Responde estas preguntas sobre el texto acerca de la Casa del Pueblo:
1. Según la guía, ¿cuántas personas murieron durante la construcción?
2. ¿En cuántos turnos trabajaron los obreros?
3. ¿Qué porcentaje del edificio vieron los visitantes durante la visita de ese día?

====== Fragmento de texto ======

No sabremos por la guía que se produjeron esos daños que, más bien, podríamos calificar de estragos. Este tipo de detalles se los guarda para ella. El relato oficial sobre la Casa del Pueblo, vendido junto con la entrada, es una epopeya de cifras, materiales, kilómetros cuadrados de espejos y de tormentos a la hora de limpiar las alfombras palaciegas. Para que la visita guiada del edificio resulte satisfactoria hay que asumir que no existió ningún Ceauşescu, tampoco el comunismo, que no se derruyó barrio alguno, que en Rumanía siempre ha habido democracia y que esta Casa del Pueblo fue erigida por el emperador romano Trajano en el siglo ii de nuestra era como su residencia de verano. ¿Alguna pregunta?
Me gustaría saber cuántas personas murieron durante la construcción de la Casa del Pueblo. La guía se ofende un poco, pero enseguida se le pasa y contesta que diez mil.
Me parece que el número es más que exagerado y manifiesto mis dudas.
Pero la guía sigue sosteniendo que el número es exacto.
Yo sigo asombrada.
A lo que dice que puesto que en la construcción trabajaron cien mil, es lógico que murieran diez mil. Para convencerme añade que muchos obreros quedaron sepultados por el hormigón en los cimientos, pues el ritmo de trabajo era tan tremendo que nadie tenía tiempo de retirar los cadáveres. Y es que desde el primer golpe de pala en la tierra, los obreros trabajaron en tres turnos, veinticuatro horas al día.
–En ese caso la Casa del Pueblo es un gran cementerio –afirmo.
–¿Por qué lo cree así, señora? –se sorprende amablemente la guía–. Al fin y al cabo, en la construcción de la pirámide de Keops también murió gente, ¿y qué? Qué hermosas pirámides tienen ahora los egipcios. Eso ya no se lo quitará nadie.
Contesto que aquello fue hace cuatro mil quinientos años.
–Cierto –asiente la guía–. ¡Ya ve usted hace cuánto! ¿Y quién se acuerda ahora de aquellos muertos? ¿Alguien los tiene presentes? Nadie. La gente olvida. De que haya habido algunos muertos durante la construcción de la Casa del Pueblo también acabará olvidándose todo el mundo. Nada impedirá que los rumanos disfruten de tamaño milagro de la arquitectura.
No hay más preguntas, afirma la guía, y sigue la visita.
Pero hay alguien que querría saber qué pasa con los sótanos de la Casa del Pueblo. Al parecer, debajo se erigen una segunda ciudad, un búnker atómico y una carretera que conduce a las afueras de Bucarest.
–No me consta –contesta la guía meneando la cabeza–. Es decir, corre un rumor en este sentido, pero ¿para qué vamos a hablar de rumores? Cómprense una visita adicional por los sótanos, mis colegas se lo contarán todo.
A continuación adopta la posición de firmes, dándonos a entender que se acabó lo que se daba.
–Me es grato comunicarles –comunica– que durante la visita de hoy han visto ustedes apenas el cinco por ciento del edificio.

====== Datos proporcionados ======

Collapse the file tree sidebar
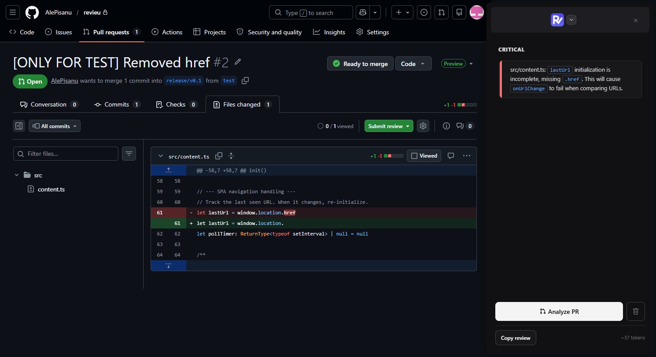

======

Resultado de la tarea:
1. Diez mil.
2. En tres turnos, veinticuatro horas al día.
3. Apenas el cinco por ciento.